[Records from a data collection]

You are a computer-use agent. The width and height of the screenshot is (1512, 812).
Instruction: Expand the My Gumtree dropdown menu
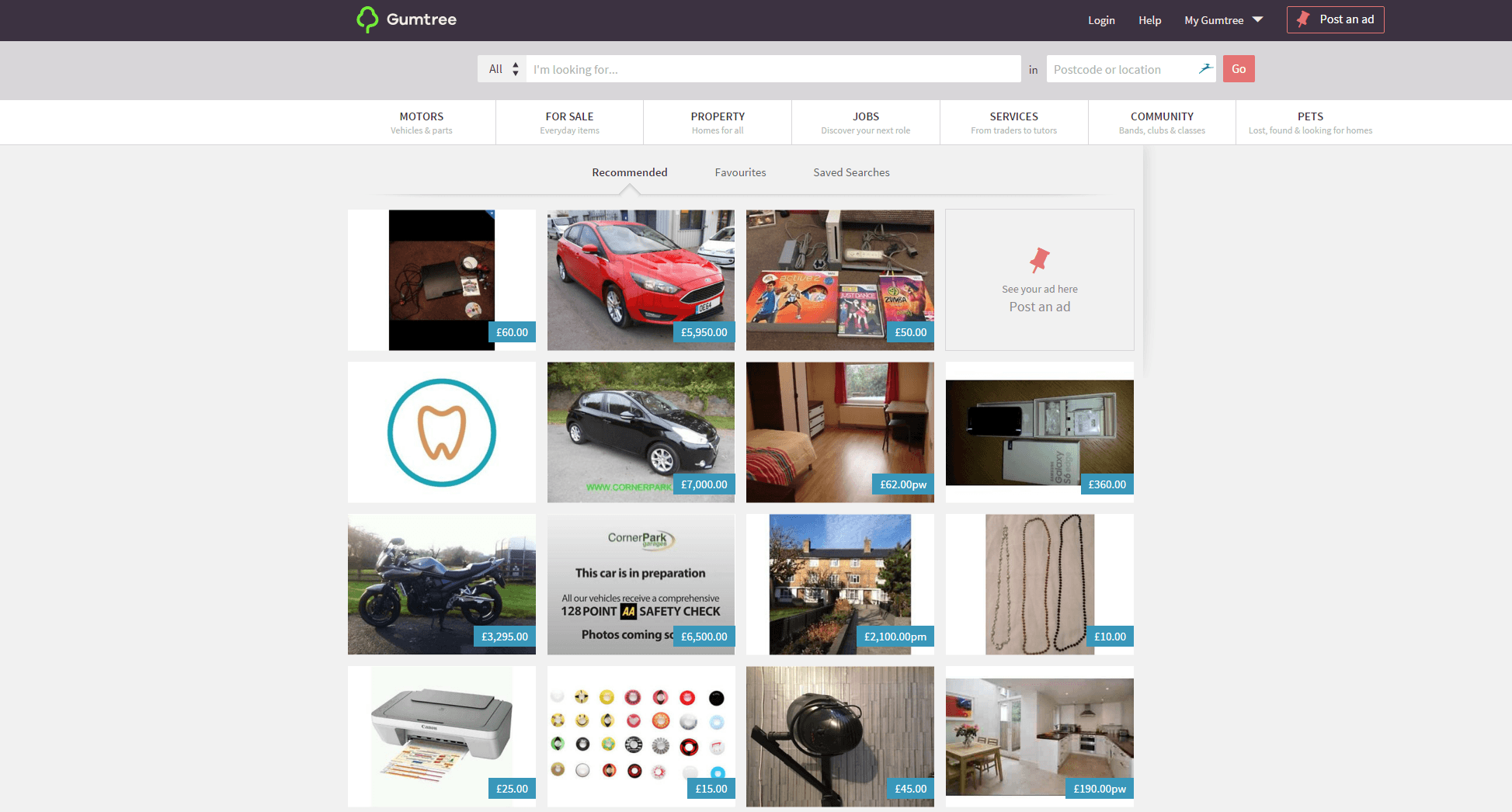tap(1223, 20)
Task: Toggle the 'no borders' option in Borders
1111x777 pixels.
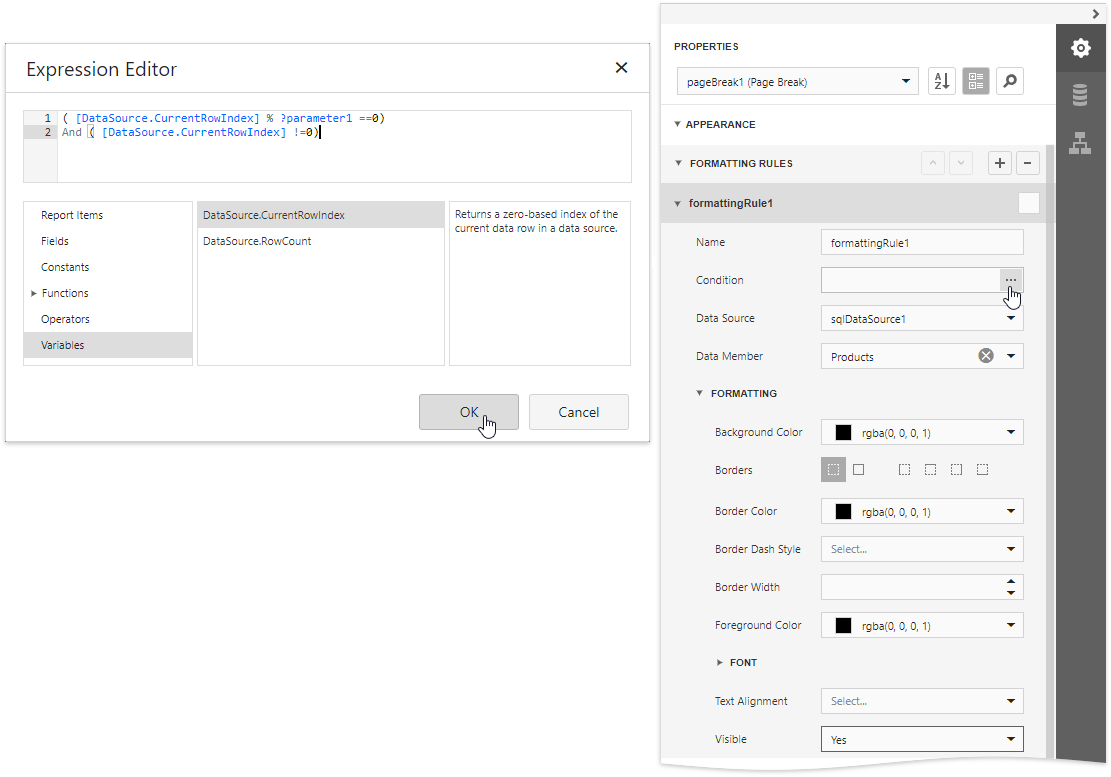Action: (833, 470)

→ **Aim**:
Reproduce every line of the listing above, requests included, and increase each coordinate in the answers by 36. Omit the pictures from your reproduction.

→ **Result for this task**:
You are a computer-use agent. The width and height of the screenshot is (1512, 812).
Instruction: Expand the My Gumtree dropdown menu
tap(1259, 56)
Task: Toggle the 'no borders' option in Borders
1111x777 pixels.
Action: (869, 506)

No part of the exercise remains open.